Other complaints filed
Three other lawsuits have been filed against RSC over the past two years, related to the 1120 Club.
In August 2007, Brandenburg Family Associates filed a complaint in Cook County circuit court in the amount of $1.5 million. The San Jose-based company backed out of a $16.2 million purchase of the commercial space in 2006. The company is suing to get back $1.5 million in earnest money it put down for the purchase.
Stein Ray & Harris filed an $18,145 complaint against RSC on April 1, but that suit has since been dismissed, according to court records.
The 1120 Club’s condo association has also sued RSC and 1120 Retail LLC, the limited liability corporation that bought the commercial portion of the property. The complaint, filed May 4, is seeking $750,000.
According to the suit, cement siding was installed around the exterior of the building’s seventh floor and on the balconies of the building. Multiple sections of the concrete have “warped or failed and have allowed water to penetrate in the building, causing extensive damage to the common elements and numerous residential units,” according to the suit.
The condo association provided written notice to the developer of the problem, and RSC has yet to correct the defects, the suit alleges. Multiple other issues remain with the building, including mold and mildew infiltration in individual condominiums.
As a result of the unresolved work, the association claims that condo owners have suffered more than $750,000 in damages.
“These guys are looking for the cheapest way of doing it, and as a result we felt we had no choice but to file a lawsuit to get this done,” said Mike Salvati, treasurer for the condo association. “Any new construction has problems. The key is you’d expect the developer to show the integrity to fix them when they come up. … These guys have really been avoiding doing the right thing for a long time now.”

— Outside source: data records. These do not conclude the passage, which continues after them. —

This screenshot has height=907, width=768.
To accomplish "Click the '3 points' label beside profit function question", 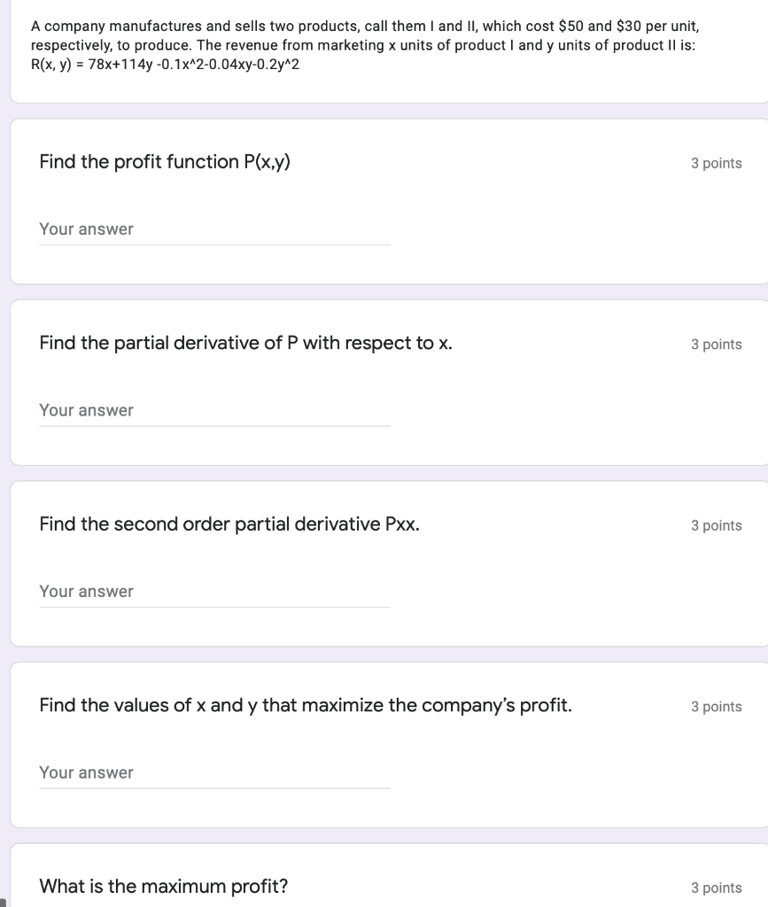I will tap(716, 163).
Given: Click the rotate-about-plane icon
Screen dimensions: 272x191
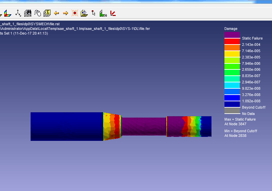Looking at the screenshot, I should (x=84, y=13).
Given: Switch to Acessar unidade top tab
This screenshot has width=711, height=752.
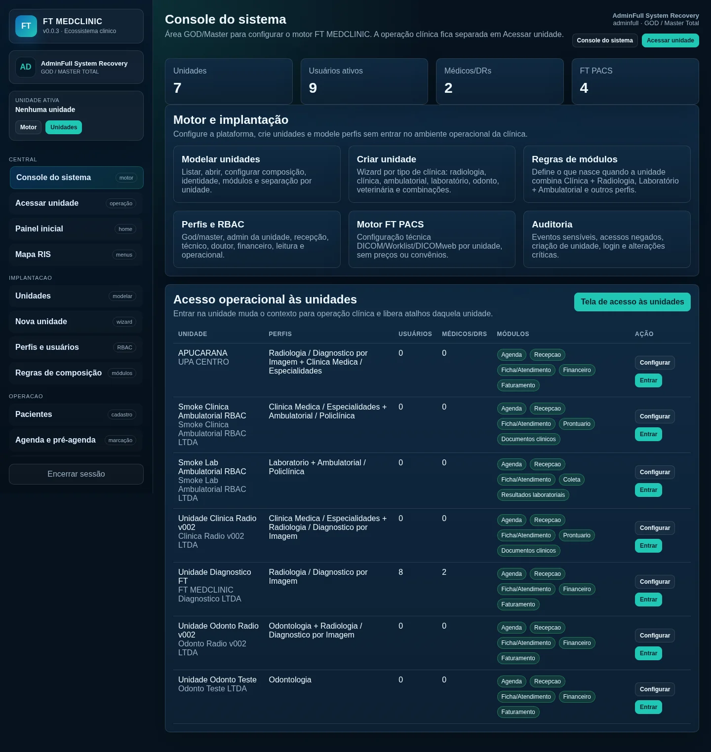Looking at the screenshot, I should (670, 40).
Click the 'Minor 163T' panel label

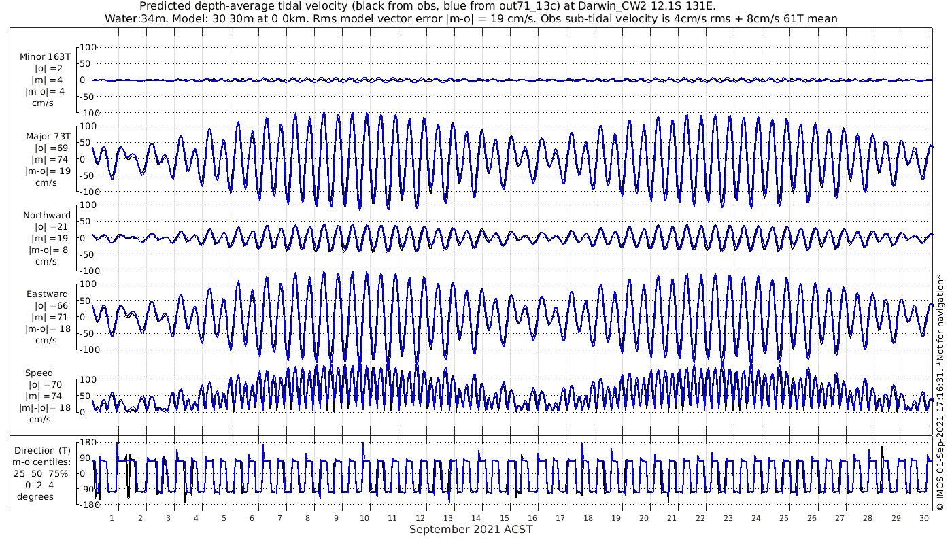46,57
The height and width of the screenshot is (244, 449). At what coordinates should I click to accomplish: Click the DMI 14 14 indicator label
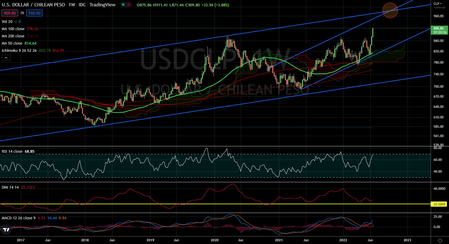(10, 187)
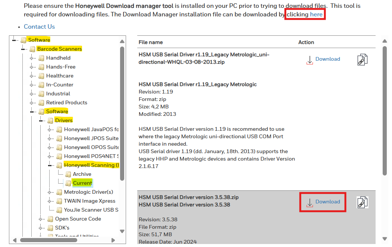The width and height of the screenshot is (392, 247).
Task: Click the Healthcare folder icon in tree
Action: pos(41,76)
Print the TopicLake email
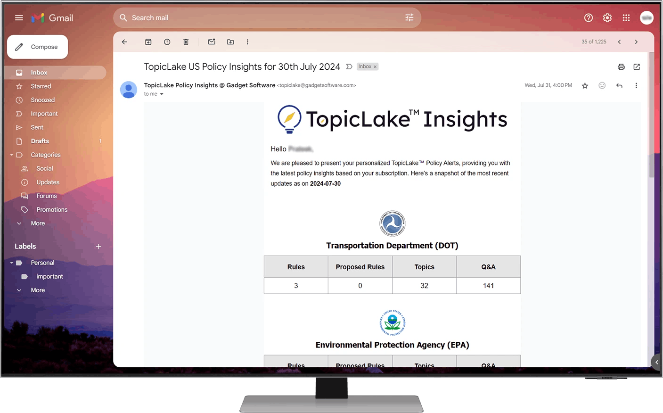Image resolution: width=663 pixels, height=413 pixels. [x=621, y=67]
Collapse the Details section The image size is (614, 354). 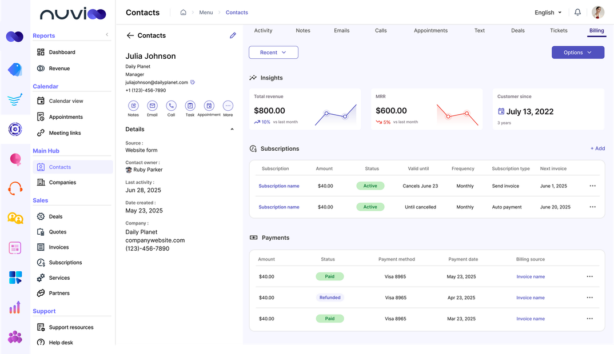coord(232,128)
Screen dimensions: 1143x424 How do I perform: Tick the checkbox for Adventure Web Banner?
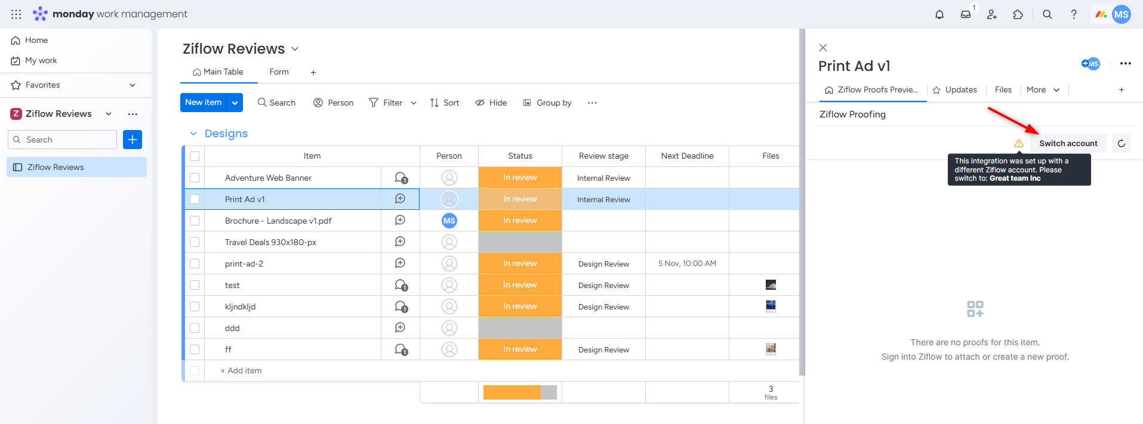[x=195, y=178]
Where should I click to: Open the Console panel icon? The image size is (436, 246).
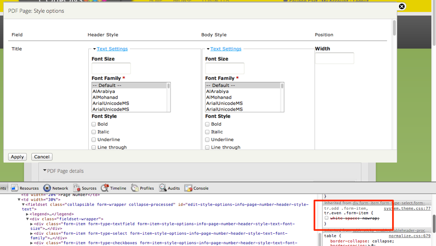tap(188, 188)
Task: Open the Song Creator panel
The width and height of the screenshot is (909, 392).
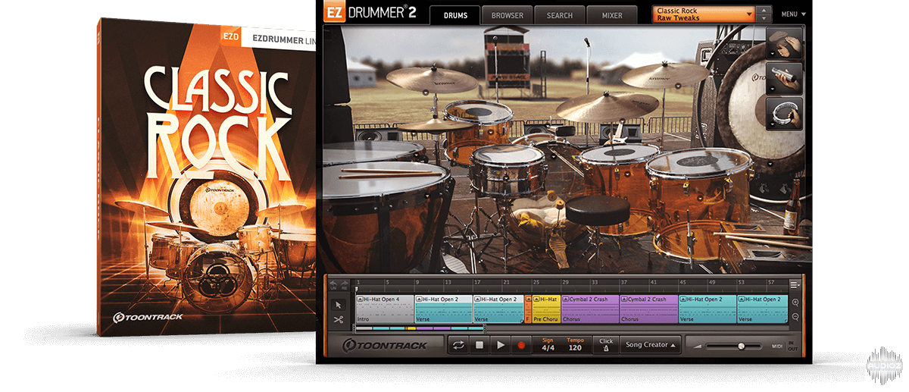Action: click(x=651, y=345)
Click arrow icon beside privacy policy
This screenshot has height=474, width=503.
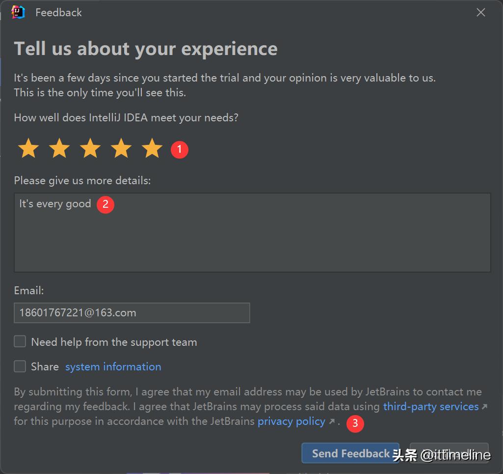(x=332, y=421)
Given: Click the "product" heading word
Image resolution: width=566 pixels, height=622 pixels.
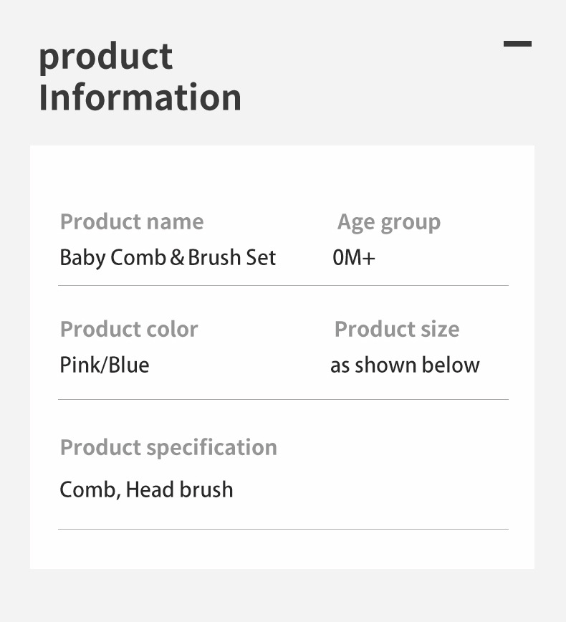Looking at the screenshot, I should click(x=105, y=57).
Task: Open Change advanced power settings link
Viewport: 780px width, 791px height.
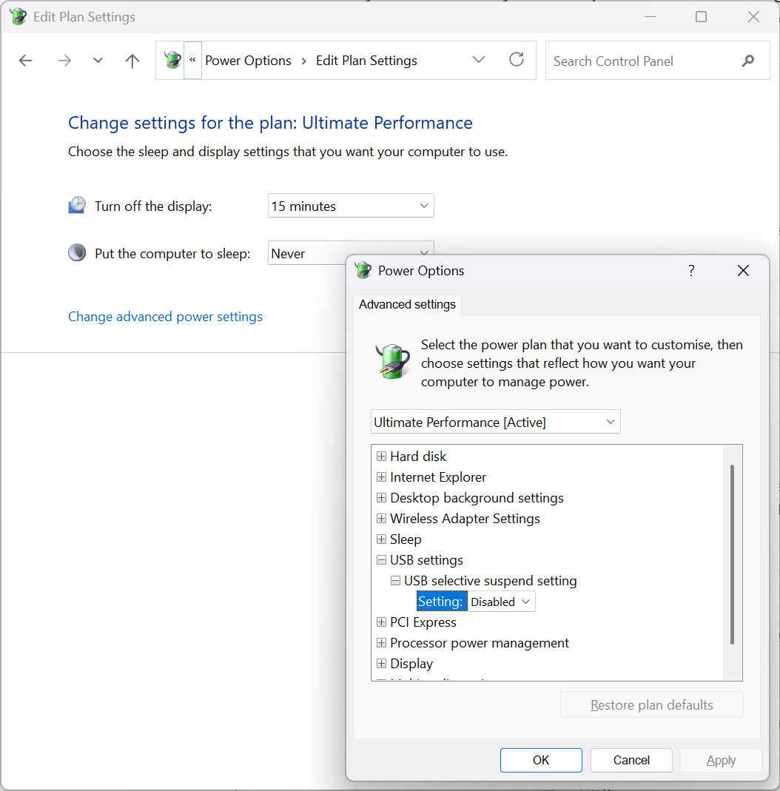Action: coord(165,317)
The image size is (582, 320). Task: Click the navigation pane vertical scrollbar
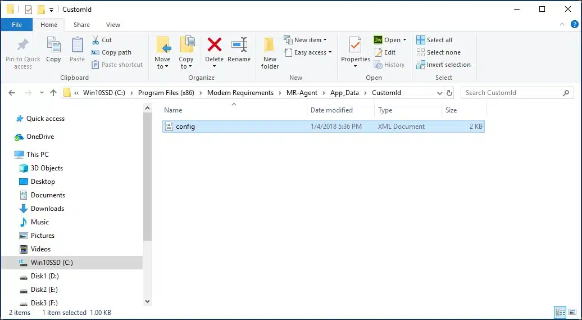(147, 197)
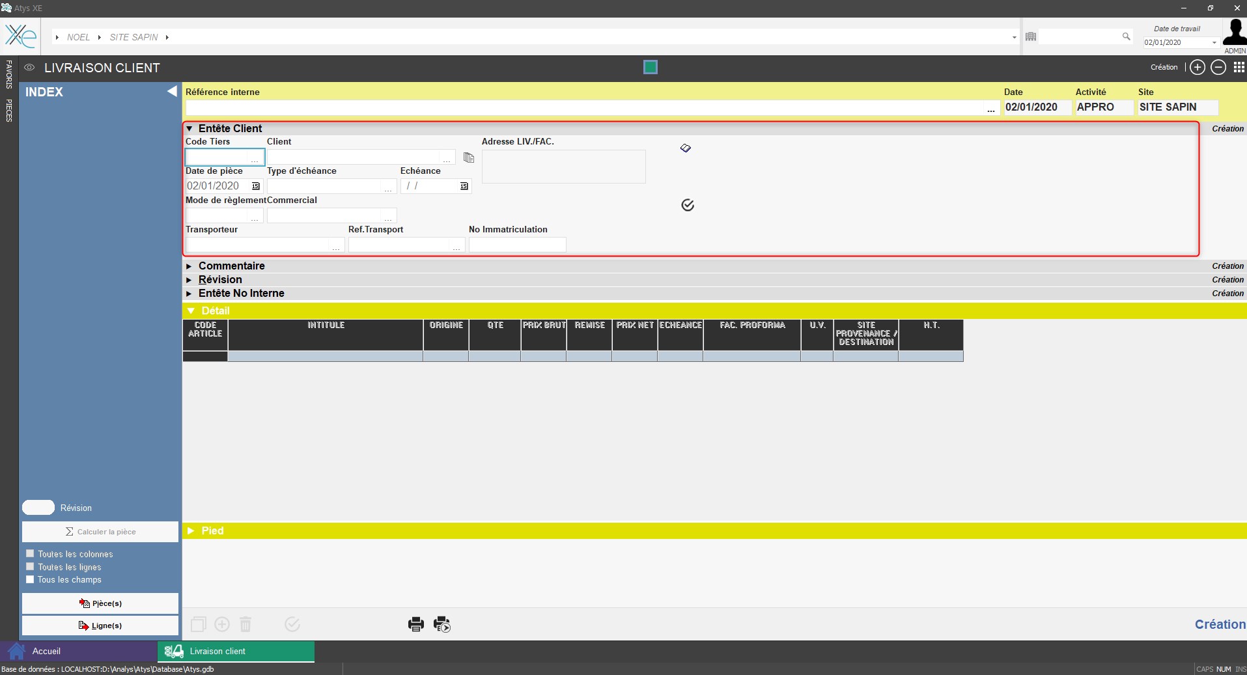Click the circled checkmark validate icon
This screenshot has width=1247, height=675.
point(688,206)
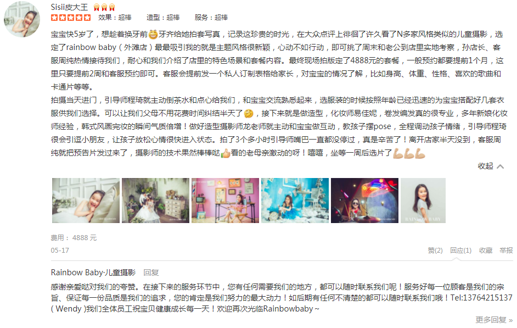Open the blue winter scene photo
The height and width of the screenshot is (328, 517).
[295, 201]
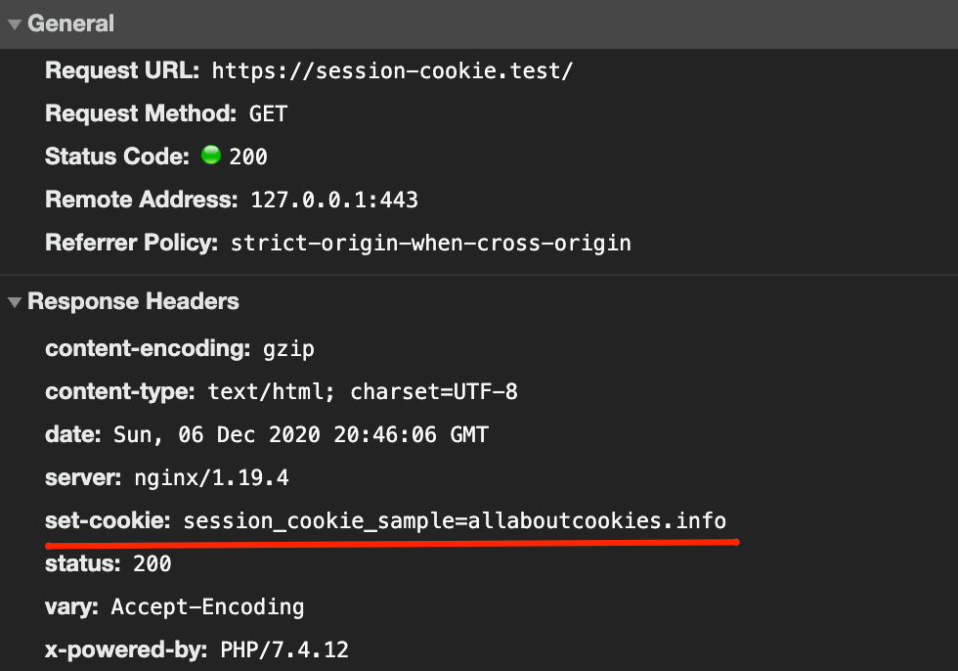Screen dimensions: 958x671
Task: Click the date header value
Action: pyautogui.click(x=301, y=434)
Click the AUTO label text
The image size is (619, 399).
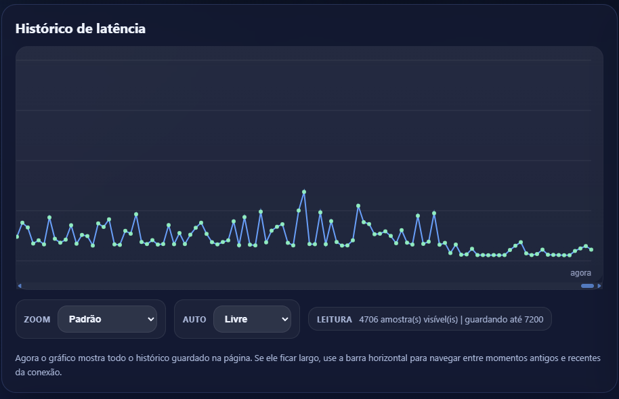(194, 320)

Reached Tuesday morning, RSC Chief Executive Officer Rich Curto said the majority of issues raised in the lawsuits are related to inferior work done by the company’s contractor, Trapani Construction Co. As such, RSC filed a complaint against the company in March, demanding that they complete the unresolved work on the seventh floor.
“We understand everyone’s frustration,” Curto said. “However, due to the failure of the contractor to complete the work, it has caused all of us involved here significant aggravation, and we believe that the appropriate way to resolve this is not through expensive, time-consuming litigation, but through our offers to resolve warranty work by sitting down to negotiate the process to do that.”
The company has $300,000 in an escrow account to address the work, and Curto claims that is enough to complete it, despite claims from the association that it is well short. The association has declined to settle the issue in writing because of the alleged shortage, and worries that the work would be completed in a substandard fashion.
“Based upon the bids that we have obtained, we would suggest that numbers like that are not appropriate in today’s construction market where contractors are extremely hungry for work,” Curto said, disputing the association’s claim that the work would cost more than $600,000.
As for the certificate of completion, Curto believes the village should have released that already, and he claims Oak Park is “arbitrarily” tying it to the warranty work issues on the seventh floor.
Village Trustee Ray Johnson, on the board when the redevelopment agreement was approved, said the developer appeared to have the skills to execute the building. He pointed to the health club and stores as one positive aspect of the development.
“Certainly that’s been a big driver in bringing more people to town,” Johnson said. “On the other end of that continuum, I will say at the time I believed the developer had the construction and financial expertise to bring a development online with little problems, but it hasn’t played out that way.”